Copy all the rows below, requests included, and shift every coordinate number in the answers by -87. Leave the pictures out.

□ □ □ □

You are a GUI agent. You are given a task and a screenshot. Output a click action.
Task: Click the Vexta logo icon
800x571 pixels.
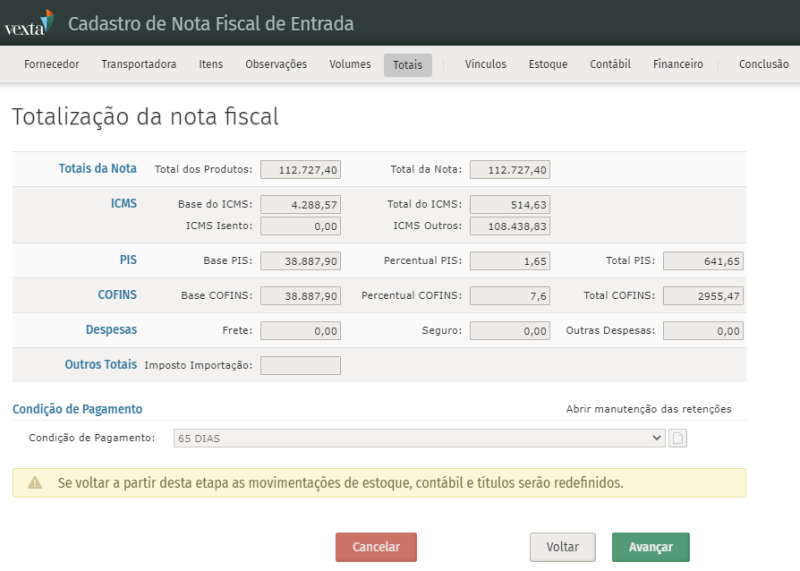click(x=29, y=24)
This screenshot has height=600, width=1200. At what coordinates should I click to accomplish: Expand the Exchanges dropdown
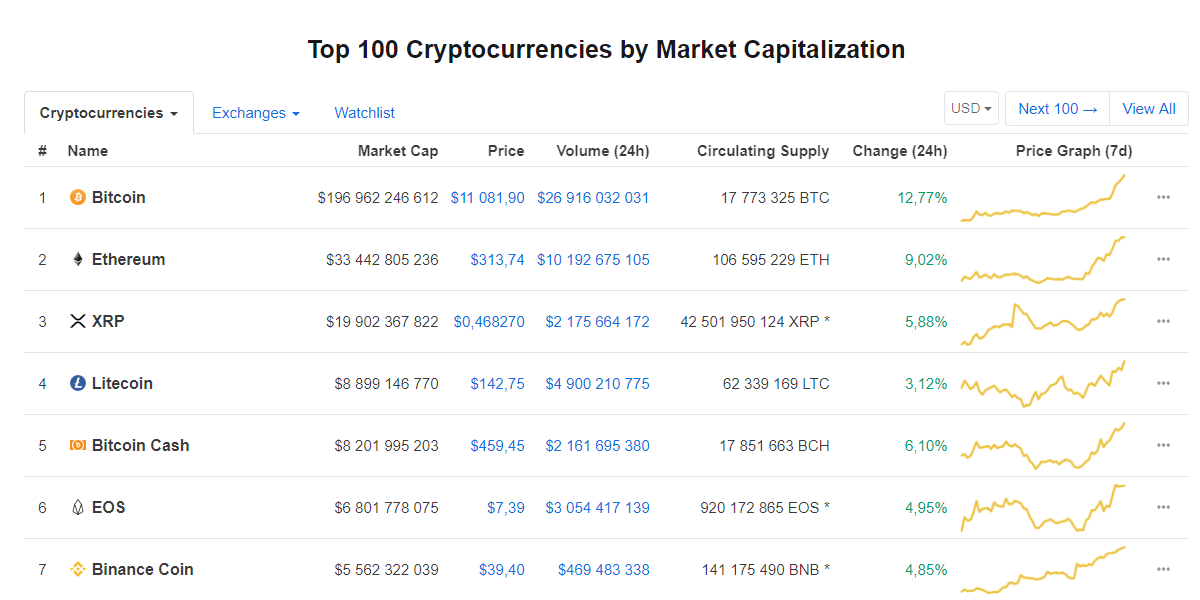pos(256,113)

□ □ □ □

**SOLUTION TO THE PROBLEM**
You are a GUI agent. You are given a task and a screenshot. Output a click action.
Task: Click the Vexta logo icon
800x571 pixels.
click(x=-58, y=-63)
This screenshot has height=600, width=1200. At what coordinates should I click to accomplish: Expand the Exchanges dropdown
pos(169,26)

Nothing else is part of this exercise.